The Ghosts of Irish Past: The History of Women’s Obstetric and Reproductive Violence in Ireland
The Ghosts of Irish Past: The History of Women’s Obstetric and Reproductive Violence in Ireland
Tuesday, 8 July 2025: 01:00
Location: FSE008 (Faculty of Education Sciences (FSE))
Oral Presentation
The stigmatisation, tabooisation and fear attached to women’s reproductive anatomy and its functions has a long history in Western mentality overall (Shorter, 1982; Laqueur, 1990; Lindquist, 2016).

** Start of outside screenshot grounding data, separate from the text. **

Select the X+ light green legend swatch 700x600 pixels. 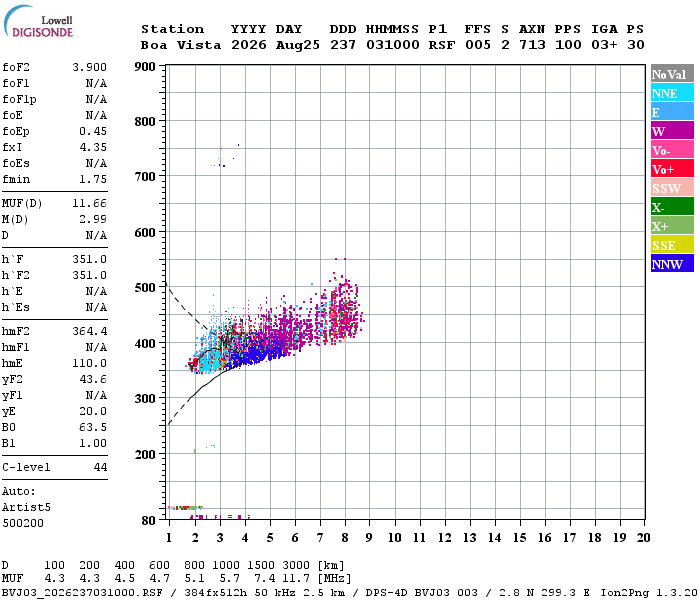click(672, 226)
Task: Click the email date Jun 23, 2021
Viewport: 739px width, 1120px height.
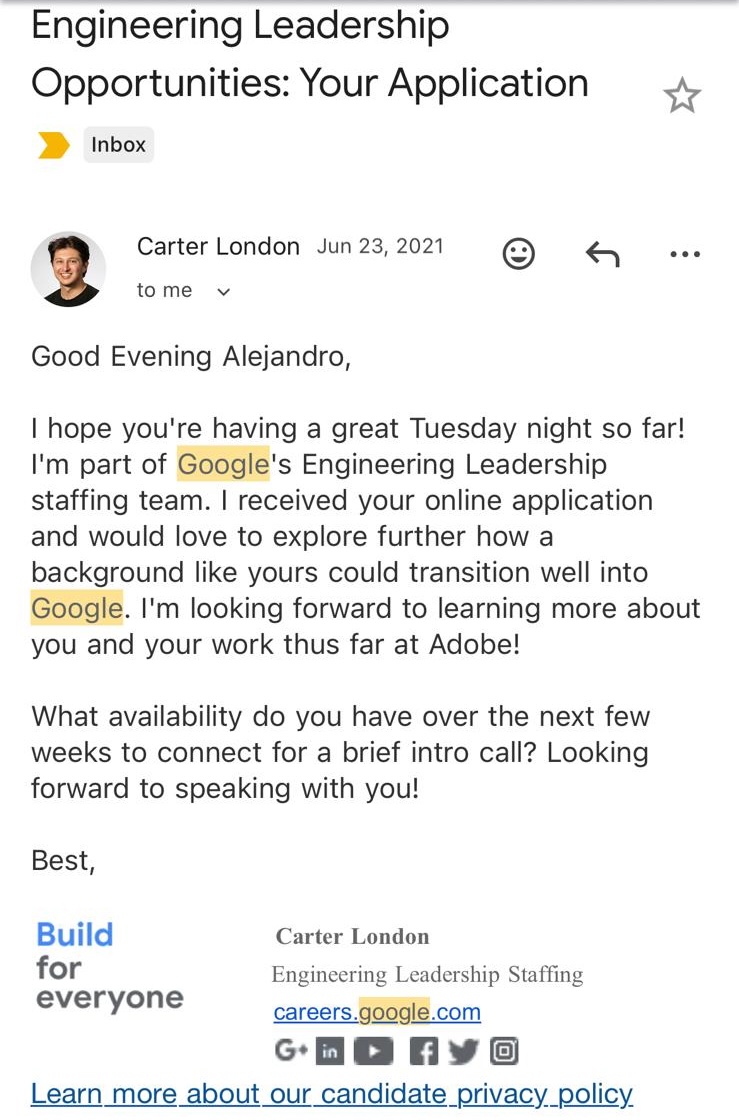Action: tap(380, 246)
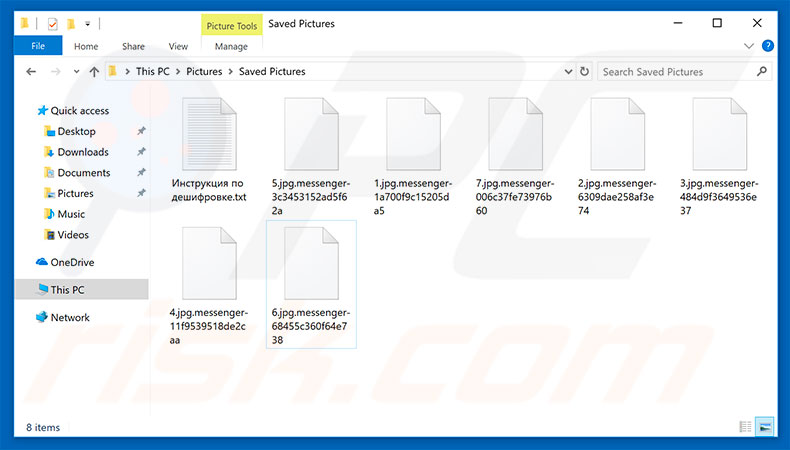Viewport: 790px width, 450px height.
Task: Select the Инструкция по дешифровке.txt file
Action: [208, 150]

The 20th century Irish history provides a long list of examples of institutional and obstetric violence on Irish women and their bodies, including cases of incarceration of young women, forced adoptions, barbaric medical procedures on birthing women, or a complete lack of autonomy over their reproductive bodies. Some argue that in the Irish case of a tight union of religious, national and medical powers resulted in a perfect storm of consequences mapped across women’s reproductive bodies in the post-independence Ireland (Delay & Sundstrom, 2020). Using historical records and archival medical research from the past three hundred years of Irish history of women’s bodies, this paper discusses how the social and historical discourses of power shape Irish women’s reproductive rights and the quality of healthcare till this day.